Nancy Lou-hoo. That’s how her Mom called for her when it was time for Nancy Lou to come home. We always made fun of the “extra” syllable. I grew up on an Iowa farm but I was lucky enough to have a “next door” neighbor; Nancy Lou was my age. We went back and forth between our houses, but we didn’t use the sidewalk —we walked across a pasture or cow yard to get to each other. There was a spot in the fence between our farms that I always crawled through. We played together often. Even now I can follow the path to her house….
We often met in the middle, especially after Nancy Lou’s brothers built a play house for us in the small meadow by the creek. The house was a concrete slab with reclaimed wood sides and a bench with a table . There was no roof but we didn’t care. We busied ourselves with decorating our humble abode. Of course our mothers donated a few cracked dishes, some vases and silverware they were going to throw away. Nancy Lou had a decoy duck that she brought for decoration. I remember when she was mad at me for some childish reason she marched up the hill to her house proclaiming “I’m taking my duck and I don’t want to play anymore!” I tearfully reported to my Mom “She took her duck! She took her duck!” Of course, Nancy Lou and the duck returned the next day and play continued. Nancy Lou and I
had our own rules and we were a team.
As we grew up our playhouse grew up to, it became the big culvert we could stand up in under the gravel road. We were in our “hood “ and the writing was on the walls of the culvert. We had the sex talk there, our expert was Nancy Lou’s first cousin “Toots”. I am not making this up!

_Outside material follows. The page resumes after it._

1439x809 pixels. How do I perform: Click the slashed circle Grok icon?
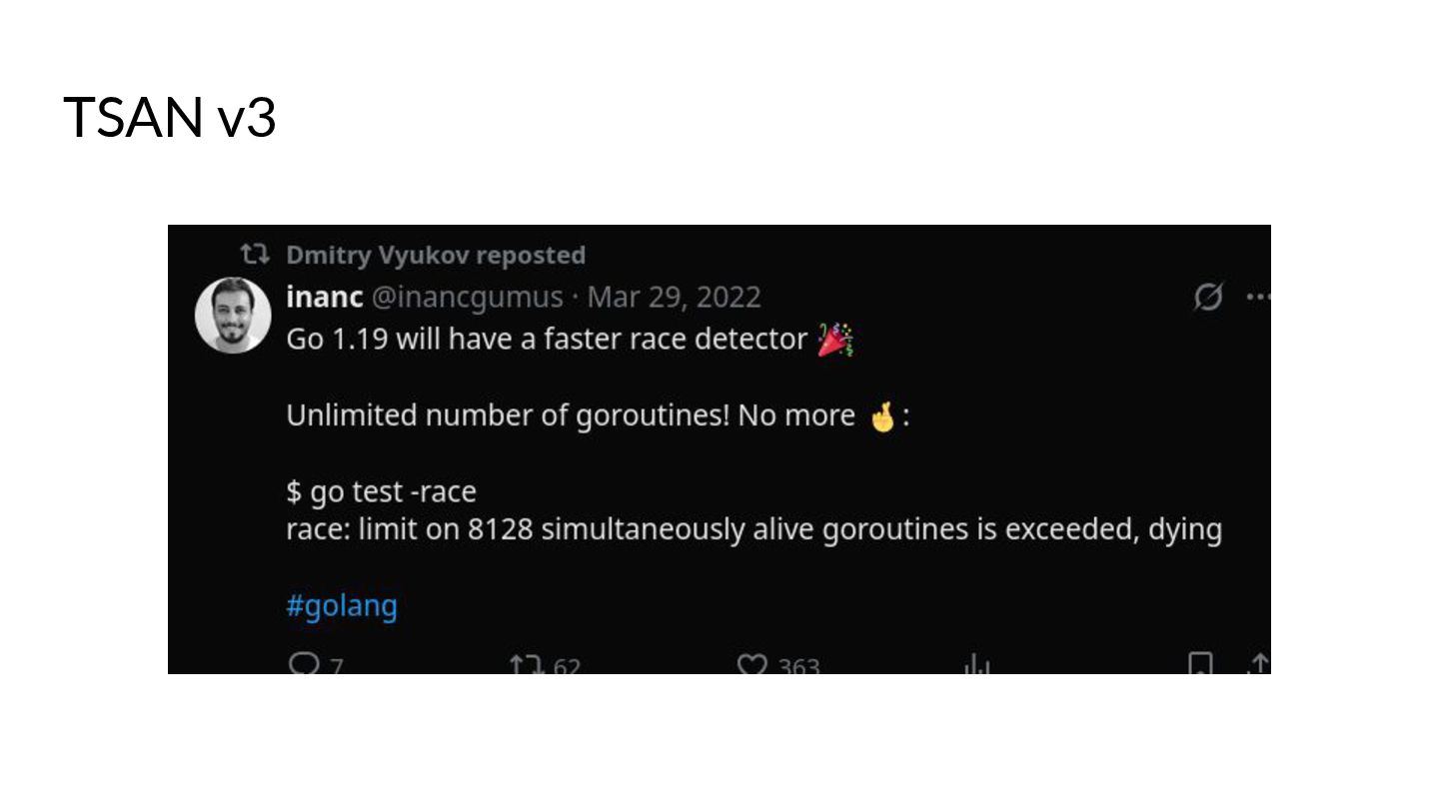[x=1208, y=297]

Toots had told Nancy Lou how sex worked and we had a hard time believing the picture she painted, and mostly I remember Nancy Lou and I saying “Ew, ew, I don’t believe it.” Puberty and high school highlighted the differences between us, Nancy Lou was cute and was a cheerleader and I was not. Boyfriends and the popular crowd separated us but our connection to each other was cemented by our childhood bond. We were never unkind to each other. We went our separate ways after high school. I left the area and she stayed and was married and had a family.
A few days ago my sister who lives back home called to let me know that Nancy Lou had passed away suddenly. A trickle of memories became a deluge and I remembered how we used to play in the basement when it was snowy, how her bedroom looked like a princess lived there, how she cried when her brother died from a brain tumor and I hugged her. It is impossible for me to remember my childhood without the one constant in my life, Nancy Lou.
Rest In Peace and I will meet you in the middle.